“Don't be afraid to be confused. Try to remain permanently confused. Anything is possible. Stay open, forever, so open it hurts, and then open up some more, until the day you die, world without end, amen.” ― George Saunders, The Braindead Megaphone
“I love it when I’m the dumbest one in the room!”
My students, who never really know what to expect when I open my mouth, erupted in laughter. I figured I should elaborate. I explained that I enjoy putting myself in situations where I am surrounded by much more informed and intelligent people than myself. It is humbling and empowering at the same time. “You absolutely, positively, have to learn to ask questions,” I pleaded. It is the only way we can grow and figure things out for ourselves.
My younger self was not comfortable being the dumbest person in the room. I needed to play it cool and act like I knew what I was doing. As a young teacher, we were taught that students, like animals, could sense fear. We had to act like we knew what we were doing, even if we did not. It was survival of the fittest. To ask questions was to reveal uncertainty - that you did not hold all the answers. Asking questions was a sign of weakness.
With age and experience, I have come to realize the limits of my own understanding. Admitting when I don’t know something only opens up an opportunity to learn and deepen my knowledge of humanity and the world around me. When I am the dumbest person in the room, I can release the sense of obligation accompanied with being an “expert” or guardian of some absolute truths. The teacher becomes the pupil, and I no longer have to hold all the answers. I listen, question, probe and wrangle with ideas and theories I learn from my surroundings.
In my profession as a college instructor, I am surrounded by colleagues who are experts in their fields. My office is located on a hall filled with faculty who teach history, economics, sociology, English, religion, psychology and anthropology. It is fertile soil for growth and continued education. I engage in conversation with these people almost every day. I am on committees and in clubs with these intellectuals. They are artists, social activists, world travelers, dancers, musicians, poets, writers and so much more.
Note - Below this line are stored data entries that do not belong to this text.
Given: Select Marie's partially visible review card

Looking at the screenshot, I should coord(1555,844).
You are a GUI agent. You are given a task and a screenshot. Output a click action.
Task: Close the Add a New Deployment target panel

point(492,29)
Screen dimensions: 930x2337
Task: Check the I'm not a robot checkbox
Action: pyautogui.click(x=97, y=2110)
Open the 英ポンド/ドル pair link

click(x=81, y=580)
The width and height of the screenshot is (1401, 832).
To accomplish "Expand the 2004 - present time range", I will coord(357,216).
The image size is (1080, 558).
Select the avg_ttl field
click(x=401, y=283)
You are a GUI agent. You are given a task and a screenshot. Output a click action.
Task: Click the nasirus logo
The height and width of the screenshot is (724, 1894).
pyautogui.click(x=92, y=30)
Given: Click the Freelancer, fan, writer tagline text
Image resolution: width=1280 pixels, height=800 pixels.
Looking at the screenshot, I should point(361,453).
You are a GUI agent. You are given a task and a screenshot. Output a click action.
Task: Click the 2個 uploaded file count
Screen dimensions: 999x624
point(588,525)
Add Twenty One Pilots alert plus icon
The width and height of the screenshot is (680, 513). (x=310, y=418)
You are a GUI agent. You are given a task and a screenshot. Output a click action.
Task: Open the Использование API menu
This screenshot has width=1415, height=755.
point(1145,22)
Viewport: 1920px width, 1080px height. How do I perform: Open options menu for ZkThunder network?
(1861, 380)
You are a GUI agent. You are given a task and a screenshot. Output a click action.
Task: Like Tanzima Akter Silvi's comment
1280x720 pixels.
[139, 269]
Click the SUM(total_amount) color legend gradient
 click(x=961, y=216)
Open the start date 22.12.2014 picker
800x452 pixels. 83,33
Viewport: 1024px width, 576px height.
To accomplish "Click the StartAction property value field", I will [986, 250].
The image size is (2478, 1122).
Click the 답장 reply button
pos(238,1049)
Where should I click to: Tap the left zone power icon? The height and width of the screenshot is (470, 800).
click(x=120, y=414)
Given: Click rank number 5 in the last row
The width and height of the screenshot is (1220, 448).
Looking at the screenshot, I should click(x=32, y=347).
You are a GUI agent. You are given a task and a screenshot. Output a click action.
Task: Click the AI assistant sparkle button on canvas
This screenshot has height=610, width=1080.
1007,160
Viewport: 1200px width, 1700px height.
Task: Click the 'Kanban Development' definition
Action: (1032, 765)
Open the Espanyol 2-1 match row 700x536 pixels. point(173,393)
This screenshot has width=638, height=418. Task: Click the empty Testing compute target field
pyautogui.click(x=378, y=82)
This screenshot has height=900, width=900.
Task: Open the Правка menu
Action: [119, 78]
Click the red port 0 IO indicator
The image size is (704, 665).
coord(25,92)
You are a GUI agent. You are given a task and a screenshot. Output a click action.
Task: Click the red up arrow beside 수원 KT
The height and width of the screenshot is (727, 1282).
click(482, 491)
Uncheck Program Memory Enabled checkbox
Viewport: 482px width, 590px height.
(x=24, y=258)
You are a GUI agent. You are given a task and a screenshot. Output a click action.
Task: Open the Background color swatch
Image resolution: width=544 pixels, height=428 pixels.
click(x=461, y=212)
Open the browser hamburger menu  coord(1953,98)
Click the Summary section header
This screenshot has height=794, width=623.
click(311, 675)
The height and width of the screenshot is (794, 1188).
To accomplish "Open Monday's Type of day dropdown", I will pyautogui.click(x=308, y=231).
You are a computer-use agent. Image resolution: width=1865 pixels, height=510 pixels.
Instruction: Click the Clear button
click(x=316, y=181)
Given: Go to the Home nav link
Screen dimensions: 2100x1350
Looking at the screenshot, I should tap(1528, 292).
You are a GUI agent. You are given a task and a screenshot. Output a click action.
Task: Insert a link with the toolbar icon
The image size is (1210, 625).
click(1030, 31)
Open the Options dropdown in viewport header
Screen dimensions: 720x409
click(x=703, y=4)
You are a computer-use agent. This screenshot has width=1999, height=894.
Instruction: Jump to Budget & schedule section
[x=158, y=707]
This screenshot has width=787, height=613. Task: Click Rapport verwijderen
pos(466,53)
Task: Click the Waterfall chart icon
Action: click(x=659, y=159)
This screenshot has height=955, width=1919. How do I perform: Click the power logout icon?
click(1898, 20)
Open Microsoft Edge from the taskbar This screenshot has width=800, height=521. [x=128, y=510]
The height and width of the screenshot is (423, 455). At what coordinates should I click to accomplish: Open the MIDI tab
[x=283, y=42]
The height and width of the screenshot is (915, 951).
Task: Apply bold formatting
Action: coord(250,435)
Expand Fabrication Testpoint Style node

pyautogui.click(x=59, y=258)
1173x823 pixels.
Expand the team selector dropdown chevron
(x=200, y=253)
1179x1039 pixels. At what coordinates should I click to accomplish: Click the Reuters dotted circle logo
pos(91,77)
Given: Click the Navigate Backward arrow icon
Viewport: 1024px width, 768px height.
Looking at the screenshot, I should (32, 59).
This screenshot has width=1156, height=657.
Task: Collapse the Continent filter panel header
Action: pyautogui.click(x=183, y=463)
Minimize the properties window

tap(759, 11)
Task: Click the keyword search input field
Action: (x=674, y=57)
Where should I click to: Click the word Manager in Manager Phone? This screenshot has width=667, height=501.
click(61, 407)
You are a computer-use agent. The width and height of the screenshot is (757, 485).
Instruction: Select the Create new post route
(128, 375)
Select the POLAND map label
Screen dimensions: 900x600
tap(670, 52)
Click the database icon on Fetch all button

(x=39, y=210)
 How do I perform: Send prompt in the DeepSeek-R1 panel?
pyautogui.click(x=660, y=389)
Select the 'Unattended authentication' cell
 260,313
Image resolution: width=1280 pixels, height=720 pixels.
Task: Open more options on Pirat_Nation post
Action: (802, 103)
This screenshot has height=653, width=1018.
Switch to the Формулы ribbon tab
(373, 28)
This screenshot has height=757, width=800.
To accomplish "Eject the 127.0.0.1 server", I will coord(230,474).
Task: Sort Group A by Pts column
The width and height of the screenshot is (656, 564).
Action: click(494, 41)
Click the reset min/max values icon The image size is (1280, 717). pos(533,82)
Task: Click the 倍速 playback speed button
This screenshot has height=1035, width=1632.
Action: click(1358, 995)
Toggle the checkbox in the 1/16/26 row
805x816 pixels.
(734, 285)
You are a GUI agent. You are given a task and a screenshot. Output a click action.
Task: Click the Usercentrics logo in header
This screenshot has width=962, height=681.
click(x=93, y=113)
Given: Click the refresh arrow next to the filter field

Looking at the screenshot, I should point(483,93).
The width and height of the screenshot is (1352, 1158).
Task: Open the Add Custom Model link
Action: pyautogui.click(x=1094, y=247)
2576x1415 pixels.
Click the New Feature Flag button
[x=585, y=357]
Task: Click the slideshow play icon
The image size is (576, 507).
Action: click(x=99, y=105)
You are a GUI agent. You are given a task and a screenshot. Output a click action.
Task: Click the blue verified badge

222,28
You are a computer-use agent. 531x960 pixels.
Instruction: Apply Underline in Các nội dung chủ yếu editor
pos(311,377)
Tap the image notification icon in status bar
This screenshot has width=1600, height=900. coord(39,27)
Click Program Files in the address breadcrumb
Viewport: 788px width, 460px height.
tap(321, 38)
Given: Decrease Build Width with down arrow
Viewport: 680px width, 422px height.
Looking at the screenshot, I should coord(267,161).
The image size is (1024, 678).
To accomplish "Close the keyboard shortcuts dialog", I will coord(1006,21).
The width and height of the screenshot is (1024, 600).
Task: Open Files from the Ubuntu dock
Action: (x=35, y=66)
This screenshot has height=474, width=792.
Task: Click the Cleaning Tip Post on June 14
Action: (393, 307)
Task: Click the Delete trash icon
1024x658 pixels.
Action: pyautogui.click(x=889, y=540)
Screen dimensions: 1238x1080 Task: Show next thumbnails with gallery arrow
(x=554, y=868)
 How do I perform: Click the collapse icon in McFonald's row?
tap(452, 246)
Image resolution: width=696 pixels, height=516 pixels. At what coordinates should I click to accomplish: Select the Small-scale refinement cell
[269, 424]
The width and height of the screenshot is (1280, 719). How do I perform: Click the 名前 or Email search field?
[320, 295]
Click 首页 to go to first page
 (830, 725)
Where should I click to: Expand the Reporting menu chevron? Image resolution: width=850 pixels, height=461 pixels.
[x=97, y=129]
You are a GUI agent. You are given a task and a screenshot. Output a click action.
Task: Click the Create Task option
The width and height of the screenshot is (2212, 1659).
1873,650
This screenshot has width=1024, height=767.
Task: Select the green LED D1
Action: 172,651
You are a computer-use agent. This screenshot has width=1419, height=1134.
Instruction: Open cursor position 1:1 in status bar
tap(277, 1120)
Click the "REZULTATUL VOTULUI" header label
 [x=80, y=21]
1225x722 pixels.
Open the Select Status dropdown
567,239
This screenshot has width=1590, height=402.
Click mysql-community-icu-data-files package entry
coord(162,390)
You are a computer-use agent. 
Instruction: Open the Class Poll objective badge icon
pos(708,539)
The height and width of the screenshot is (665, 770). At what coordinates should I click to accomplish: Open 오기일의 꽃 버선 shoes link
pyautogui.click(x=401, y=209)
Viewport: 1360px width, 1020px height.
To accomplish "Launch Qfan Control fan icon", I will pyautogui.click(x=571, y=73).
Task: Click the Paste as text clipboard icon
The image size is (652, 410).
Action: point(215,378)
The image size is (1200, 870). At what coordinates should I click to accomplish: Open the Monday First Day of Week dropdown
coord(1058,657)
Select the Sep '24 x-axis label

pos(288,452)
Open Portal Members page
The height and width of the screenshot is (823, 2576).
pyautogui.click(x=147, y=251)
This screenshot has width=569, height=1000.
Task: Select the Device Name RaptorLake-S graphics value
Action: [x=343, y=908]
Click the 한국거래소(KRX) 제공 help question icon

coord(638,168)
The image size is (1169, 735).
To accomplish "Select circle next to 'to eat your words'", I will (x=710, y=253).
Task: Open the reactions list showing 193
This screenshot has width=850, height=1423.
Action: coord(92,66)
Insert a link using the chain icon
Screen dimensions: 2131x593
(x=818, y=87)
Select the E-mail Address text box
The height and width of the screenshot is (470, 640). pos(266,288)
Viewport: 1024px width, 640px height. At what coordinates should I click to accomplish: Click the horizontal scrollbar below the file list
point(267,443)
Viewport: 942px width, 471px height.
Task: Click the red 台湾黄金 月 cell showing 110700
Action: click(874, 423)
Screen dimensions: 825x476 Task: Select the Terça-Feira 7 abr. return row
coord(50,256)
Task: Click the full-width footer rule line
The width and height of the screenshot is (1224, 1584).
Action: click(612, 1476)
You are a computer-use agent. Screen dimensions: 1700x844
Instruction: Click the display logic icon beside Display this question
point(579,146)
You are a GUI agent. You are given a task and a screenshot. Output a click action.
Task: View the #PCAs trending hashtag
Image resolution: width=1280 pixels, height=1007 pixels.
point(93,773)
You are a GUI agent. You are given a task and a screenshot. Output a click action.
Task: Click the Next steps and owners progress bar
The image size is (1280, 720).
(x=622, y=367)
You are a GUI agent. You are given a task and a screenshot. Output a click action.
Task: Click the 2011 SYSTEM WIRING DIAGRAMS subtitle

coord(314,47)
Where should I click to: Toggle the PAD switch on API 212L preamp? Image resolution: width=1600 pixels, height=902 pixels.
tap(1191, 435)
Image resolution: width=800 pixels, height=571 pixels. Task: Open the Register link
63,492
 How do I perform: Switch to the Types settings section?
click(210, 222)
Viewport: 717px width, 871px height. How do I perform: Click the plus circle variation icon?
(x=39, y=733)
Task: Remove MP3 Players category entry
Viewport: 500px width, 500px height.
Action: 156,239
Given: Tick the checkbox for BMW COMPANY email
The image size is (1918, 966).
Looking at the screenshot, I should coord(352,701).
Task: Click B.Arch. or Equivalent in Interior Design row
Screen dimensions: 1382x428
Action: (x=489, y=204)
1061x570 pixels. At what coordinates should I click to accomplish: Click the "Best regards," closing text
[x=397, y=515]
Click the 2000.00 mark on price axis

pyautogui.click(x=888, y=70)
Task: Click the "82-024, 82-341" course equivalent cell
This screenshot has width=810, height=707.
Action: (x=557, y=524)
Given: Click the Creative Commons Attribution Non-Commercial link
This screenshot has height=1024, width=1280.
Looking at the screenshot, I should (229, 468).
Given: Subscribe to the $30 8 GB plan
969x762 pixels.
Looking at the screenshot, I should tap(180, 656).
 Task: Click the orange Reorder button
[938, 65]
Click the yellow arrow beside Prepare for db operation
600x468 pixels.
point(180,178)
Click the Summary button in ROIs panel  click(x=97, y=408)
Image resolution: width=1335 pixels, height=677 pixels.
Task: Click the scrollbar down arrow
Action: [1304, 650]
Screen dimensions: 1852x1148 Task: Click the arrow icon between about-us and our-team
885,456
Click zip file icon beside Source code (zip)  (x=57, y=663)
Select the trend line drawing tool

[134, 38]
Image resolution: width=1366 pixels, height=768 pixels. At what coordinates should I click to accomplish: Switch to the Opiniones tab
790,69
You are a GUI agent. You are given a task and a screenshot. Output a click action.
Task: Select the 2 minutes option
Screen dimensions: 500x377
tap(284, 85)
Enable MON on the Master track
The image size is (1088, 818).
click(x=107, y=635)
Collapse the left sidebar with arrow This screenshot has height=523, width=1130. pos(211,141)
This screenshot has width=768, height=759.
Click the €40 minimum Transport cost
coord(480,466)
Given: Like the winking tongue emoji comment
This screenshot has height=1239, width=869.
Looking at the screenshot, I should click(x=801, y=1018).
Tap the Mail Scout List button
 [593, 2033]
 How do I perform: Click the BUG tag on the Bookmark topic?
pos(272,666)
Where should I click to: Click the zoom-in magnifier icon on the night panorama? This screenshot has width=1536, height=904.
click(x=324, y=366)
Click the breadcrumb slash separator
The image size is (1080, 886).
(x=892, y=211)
While I have my strengths and areas of expertise, most days I knowingly sit at the table as the dumbest one in the room.
When I first met one of these fellow faculty members, I assumed he was a pretentious, stuffy professor based on the fact that he was very reserved and seemed to only speak in theoretical jibber jabber. In time, I began engaging in conversation with him about teaching, art, books and current events. With each conversation, I came away with some new idea or concept on topics ranging from cultural grooming practices to religious theories. I used to feign understanding and nod when he started talking of Socialism, Marxism or Capitalism, but these days, I have become much more transparent. I am quick to tilt my head in a dumb, labrador retriever manner and ask, “Huh?” He always explains, and with each conversation, I become a little less ignorant.
In other areas of my life, I am also reminded of just how little I know and understand. In her recent interview for NPR’s “Fresh Air,” author Zadie Smith described parenthood as a chance for humiliation. “Humiliation because we have so many ideas about ourselves, and children are here to destroy all of them one by one.” Yes, as a parent I am frequently reminded that there is just so much more to learn. Even what I think I understand often comes tumbling down when I am confronted with questioning or a need to explain my beliefs to an unrelenting eleven year old. In these cases, I do my best to exemplify my dedication to a life of learning. The journey will never be complete, and I can be open in revealing I still have so much more to learn.
I will admit that I do have my moments of expertise. When my colleagues need to know how to squat, deadlift, make healthy food choices, or rally any kind of enthusiasm, I am their person. But ultimately, I am irresistibly drawn to the moments when I sit back and comfortably assume the role of dumbest person in the room. I often say that if it was feasible, I would stay in school for the rest of my life. I absolutely love being a student, and for now, the world will have to be my classroom. My curriculum is an evolving compilation of books, films, articles and various art forms introduced by the people around me. My book shelves are lined with titles suggested by fellow parents, colleagues, CrossFit community members, friends and online acquaintances. At the heart of my personal development, the critical thinker in me demands that I ask questions and listen. William Butler Yeats said, “Education is not the filling of a pail, but the lighting of a fire.” After spending my early years trying to fill that pail, my present self is fully embracing this incendiary phase.